Have you ever yelled at someone you love? Ever been upset or unhappy with yourself? Ever gotten irritated with a perfect stranger (think: cab driver, cashier, person driving the car who cut you off)? Ever felt anger towards your arch enemies?
You probably have, if you're human and not the Dalai Lama.
We experience a gazillion different emotions each day. It's part of life. And though it's only natural to experience negative emotions towards others and even towards yourself sometimes, what we may not realize is that it's within our power to soften and even sweeten these emotions.
There's a quick and easy practice you can do that will help you change your mental habits and retrain your mind to be more open, accepting, kind and loving towards yourself and everyone else in your life. It's a Buddhist practice called loving kindness meditation (and even if you're not a meditator, stick with me – it's not what you think it is).
Loving kindness meditation is by far the most powerful practice I've experienced in terms of shifting your mental state.
Here’s how it works:
1. The prep. Take a comfortable seat on the ground, or really anyway you'd like, as long as you can sit comfortably and stay alert. Close your eyes and start to breath deeply.
2. The loved one. First, picture someone you love deeply (and just go with the first person who comes to mind). Direct all your attention to this person. Let your heart open towards this person. Now mentally direct these words to your loved one (you don't have to speak them out loud, just think them): "May you be happy. May you be healthy. May you be safe. May you be at ease." Repeat this 3 times (or however many times you'd like, but pick a number and stick with it throughout the other stages of the practice).
After you've finished, sit for a few moments and feel the positive energy you just created inside you and let it reverberate through your body. Do this again at the end of each of the next three steps.
3. The man/woman in the mirror. Next, picture yourself. Focus intently on yourself and wish the following, with all your heart, for yourself: "May you be happy. May you be healthy. May you be safe. May you be at ease." Repeat. Rest.
4. The stranger. Now, picture a stranger. You don't have to visualize exactly what he or she looks like but think of anyone that you don't know very well. Bring this person to the forefront of your mind and send these same well-wishes to this stranger: "May you be happy. May you be healthy. May you be safe. May you be at ease." Repeat. Rest.
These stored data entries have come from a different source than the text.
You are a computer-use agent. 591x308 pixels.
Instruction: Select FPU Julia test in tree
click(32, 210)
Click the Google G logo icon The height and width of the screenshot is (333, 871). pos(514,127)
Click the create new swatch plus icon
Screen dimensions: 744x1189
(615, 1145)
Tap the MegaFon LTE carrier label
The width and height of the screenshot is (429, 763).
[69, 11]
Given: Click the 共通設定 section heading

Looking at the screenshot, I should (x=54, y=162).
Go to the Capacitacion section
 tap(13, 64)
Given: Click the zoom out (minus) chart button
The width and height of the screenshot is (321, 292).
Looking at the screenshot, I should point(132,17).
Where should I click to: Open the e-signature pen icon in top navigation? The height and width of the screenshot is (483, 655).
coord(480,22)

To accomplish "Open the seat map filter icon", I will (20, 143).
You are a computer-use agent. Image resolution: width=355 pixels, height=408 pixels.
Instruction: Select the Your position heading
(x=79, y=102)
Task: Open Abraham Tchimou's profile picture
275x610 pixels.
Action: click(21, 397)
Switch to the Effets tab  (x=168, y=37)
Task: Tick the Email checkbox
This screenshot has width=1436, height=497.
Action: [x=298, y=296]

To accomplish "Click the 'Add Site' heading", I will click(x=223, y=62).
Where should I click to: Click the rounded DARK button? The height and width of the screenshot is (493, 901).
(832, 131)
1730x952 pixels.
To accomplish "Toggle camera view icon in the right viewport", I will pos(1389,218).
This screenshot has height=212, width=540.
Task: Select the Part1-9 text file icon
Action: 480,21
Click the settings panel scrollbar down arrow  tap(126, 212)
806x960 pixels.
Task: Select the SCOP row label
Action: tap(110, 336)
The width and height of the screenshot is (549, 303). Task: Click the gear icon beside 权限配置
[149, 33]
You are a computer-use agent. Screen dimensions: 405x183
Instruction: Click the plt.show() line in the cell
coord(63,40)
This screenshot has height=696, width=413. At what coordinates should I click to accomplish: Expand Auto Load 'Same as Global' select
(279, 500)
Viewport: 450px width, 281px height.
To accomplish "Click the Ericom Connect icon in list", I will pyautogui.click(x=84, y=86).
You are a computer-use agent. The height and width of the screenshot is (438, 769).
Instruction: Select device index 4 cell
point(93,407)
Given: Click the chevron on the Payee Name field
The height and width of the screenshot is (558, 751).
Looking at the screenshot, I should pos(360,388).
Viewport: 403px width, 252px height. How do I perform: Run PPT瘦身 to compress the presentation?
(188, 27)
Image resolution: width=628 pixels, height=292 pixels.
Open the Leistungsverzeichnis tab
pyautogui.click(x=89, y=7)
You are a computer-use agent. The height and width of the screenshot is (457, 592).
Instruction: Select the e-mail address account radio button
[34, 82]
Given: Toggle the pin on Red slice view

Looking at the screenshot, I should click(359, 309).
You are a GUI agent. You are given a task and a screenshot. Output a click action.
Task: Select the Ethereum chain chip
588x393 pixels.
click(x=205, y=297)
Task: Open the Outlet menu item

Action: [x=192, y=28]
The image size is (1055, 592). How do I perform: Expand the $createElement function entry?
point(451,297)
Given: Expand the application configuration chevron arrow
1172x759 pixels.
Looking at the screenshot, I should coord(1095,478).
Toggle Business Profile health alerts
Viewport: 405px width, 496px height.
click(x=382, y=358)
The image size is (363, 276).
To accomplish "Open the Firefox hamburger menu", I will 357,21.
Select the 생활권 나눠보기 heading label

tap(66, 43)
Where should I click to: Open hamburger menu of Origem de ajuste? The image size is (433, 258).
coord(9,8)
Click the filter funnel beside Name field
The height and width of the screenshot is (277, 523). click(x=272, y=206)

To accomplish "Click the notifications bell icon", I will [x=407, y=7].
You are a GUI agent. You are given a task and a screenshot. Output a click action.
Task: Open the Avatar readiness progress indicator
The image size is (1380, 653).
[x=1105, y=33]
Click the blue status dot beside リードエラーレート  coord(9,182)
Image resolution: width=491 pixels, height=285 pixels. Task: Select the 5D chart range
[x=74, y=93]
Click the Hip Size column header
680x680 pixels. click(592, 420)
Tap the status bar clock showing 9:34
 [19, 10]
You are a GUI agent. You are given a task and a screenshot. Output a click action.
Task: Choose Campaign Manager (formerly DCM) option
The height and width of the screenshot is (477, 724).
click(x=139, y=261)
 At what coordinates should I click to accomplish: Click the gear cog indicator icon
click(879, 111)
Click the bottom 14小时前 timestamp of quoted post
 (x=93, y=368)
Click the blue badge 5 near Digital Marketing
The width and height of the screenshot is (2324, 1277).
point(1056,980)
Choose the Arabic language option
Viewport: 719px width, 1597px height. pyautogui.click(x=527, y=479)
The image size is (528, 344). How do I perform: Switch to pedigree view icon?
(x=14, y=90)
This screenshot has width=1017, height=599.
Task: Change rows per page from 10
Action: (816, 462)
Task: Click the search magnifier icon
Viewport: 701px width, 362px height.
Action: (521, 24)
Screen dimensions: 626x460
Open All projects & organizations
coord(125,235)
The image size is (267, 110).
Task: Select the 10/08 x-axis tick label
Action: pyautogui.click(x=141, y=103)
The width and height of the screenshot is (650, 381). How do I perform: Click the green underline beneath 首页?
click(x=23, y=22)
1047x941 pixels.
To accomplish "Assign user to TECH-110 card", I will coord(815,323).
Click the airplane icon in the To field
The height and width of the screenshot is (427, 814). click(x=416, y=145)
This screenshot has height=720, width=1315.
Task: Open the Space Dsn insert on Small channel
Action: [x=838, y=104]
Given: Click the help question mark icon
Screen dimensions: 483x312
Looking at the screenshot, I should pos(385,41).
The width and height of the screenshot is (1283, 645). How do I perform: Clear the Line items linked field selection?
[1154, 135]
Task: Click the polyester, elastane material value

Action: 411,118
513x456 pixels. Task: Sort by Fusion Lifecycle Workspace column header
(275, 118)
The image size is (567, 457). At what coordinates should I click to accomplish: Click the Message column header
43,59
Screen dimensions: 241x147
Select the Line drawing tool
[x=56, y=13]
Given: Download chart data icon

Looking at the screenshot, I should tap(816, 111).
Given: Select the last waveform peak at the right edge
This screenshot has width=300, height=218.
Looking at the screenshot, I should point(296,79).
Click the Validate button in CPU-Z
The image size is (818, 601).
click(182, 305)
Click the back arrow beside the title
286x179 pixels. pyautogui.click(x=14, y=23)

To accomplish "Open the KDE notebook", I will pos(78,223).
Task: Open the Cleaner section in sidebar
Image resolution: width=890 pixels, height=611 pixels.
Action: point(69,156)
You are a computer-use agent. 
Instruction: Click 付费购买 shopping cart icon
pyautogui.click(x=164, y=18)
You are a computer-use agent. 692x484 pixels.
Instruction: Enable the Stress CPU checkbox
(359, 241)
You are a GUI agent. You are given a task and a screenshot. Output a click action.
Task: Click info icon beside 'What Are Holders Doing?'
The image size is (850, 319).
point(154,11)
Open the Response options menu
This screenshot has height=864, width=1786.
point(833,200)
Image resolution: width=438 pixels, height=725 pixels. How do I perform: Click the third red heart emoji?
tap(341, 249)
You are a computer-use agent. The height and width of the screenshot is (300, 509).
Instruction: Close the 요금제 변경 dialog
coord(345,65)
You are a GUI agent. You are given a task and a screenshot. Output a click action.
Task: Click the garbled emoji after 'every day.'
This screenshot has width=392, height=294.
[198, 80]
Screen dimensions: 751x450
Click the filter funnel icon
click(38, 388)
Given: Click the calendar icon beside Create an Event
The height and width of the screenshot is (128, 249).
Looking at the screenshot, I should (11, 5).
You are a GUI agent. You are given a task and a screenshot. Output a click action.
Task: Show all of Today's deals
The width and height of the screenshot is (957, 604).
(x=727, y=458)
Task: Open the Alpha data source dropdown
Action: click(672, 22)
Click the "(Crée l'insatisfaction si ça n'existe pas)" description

5. The pain-in-the-butt. Finally, picture the pain-in-the-butt in your life (we all have them). Someone you might be harboring ill-will towards or someone who has recently upset or hurt you or whom you are having trouble dealing with. Bring the image of this person into your heart and, with conviction, offer this person the same blessing: "May you be happy. May you be healthy. May you be safe. May you be at ease." Repeat. Rest. (This last step might sound difficult, but as you open your heart more and more through this practice, you may actually find it more difficult to close it off at this point in the meditation).
That's all there is to it. Try it just once and see how it goes. I guarantee that at the end of it you'll feel softer, more open and happier. And the more you do it, you'll begin to chip away at those deeply rooted, inherent patterns of thought that create the negative feelings and behaviors toward ourselves and others that we may experience from time to time. And, if you keep with the practice, you might just find that you've become a kinder and more loving person somewhere along the way.
And to all you MindBodyGreen readers, I wish you this: May you be happy. May you be healthy. May you be safe. May at you be at ease.